The art business in Ireland is thriving but only for those who have set themselves up as dedicated Art sales Galleries ………the traditional type of framer/art sales in Ireland is struggling………those focused on only framing seem to be doing OK……..

To give an indication of what is happening in Ireland even the supermarkets are selling the framed wall decoration type product in the Euro€50 to €100 bracket……..the only up side of this is that a few Irish framers have captured this business and have grown themselves into small export business…..

Then again Ireland is doing OK all round the latest UN report has us as the second richest country in the world………’s going to be interesting to see how we get on as a country for the next five years……..I’m optimistic as all the indicators are quite positive…..though I don’t see us staying up in that lofty height of second wealthiest nation in the world………………

I wish you all the best of luck with your business.
We tend to look for villains whenever we don't do as well as we think we should. And the biggest reason is typically that person that watches you brush your teeth every morning.

We, as a trade, have been told to "trade up", to only sell the best. That our skill and craftsmanship were enough.

Well, then why isn't it working?

As soon as you start reacting and adapting to the marketplace, the more quickly you may see the improvement you desire. We get bombarded with "advice" from people that are not active in the marketplace. They do not have stores in this continually changing environment. They are not in the trenches. We see it in the trade pubs as well as the internet

You cannot compete in the 21st century with 20th century mentality.
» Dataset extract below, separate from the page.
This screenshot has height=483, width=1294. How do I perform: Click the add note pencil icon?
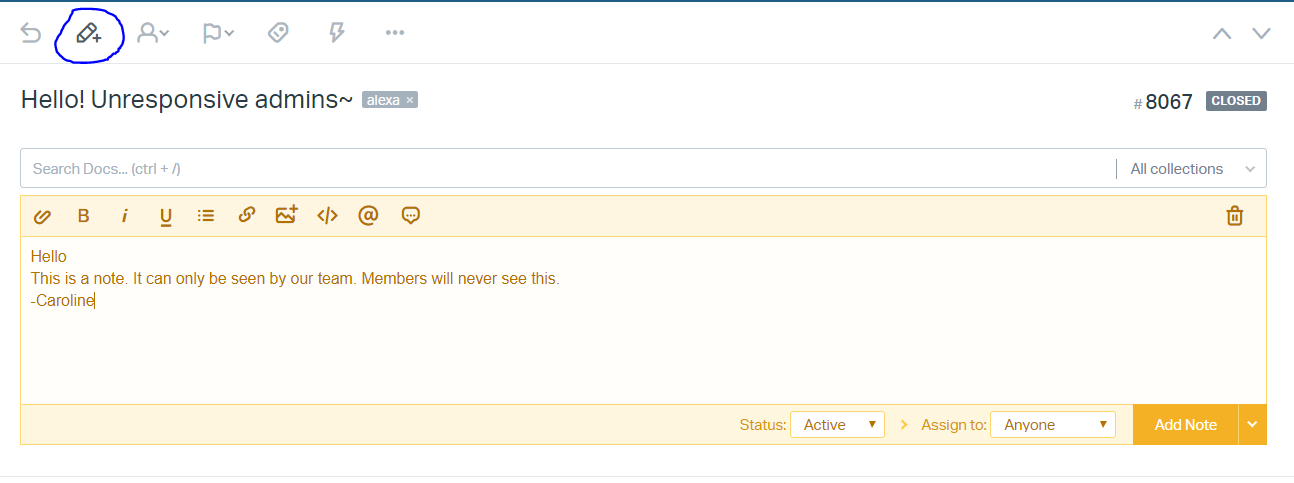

Your business will get better just as soon as you do

For the rare few that clearly can distinguish themselves as truly superior will continue to excell. But for the much greater numbers that might be better in their own minds than in practice, it might be a wiser course to actually respond to the market than to expect the market to respond to you

I think a more relevant question in light of the fact that many, many operators are doing quite well should be "How can I turn my art business around"?

The problem (and solution) might be much closer to home than you think
The "advice from people not actively in the marketplace" might be a good segue into seeing how well attended the classes are at this year's Atlanta show where very few are in our trenches.

Business people, yes. Art/framing people??? We'll see.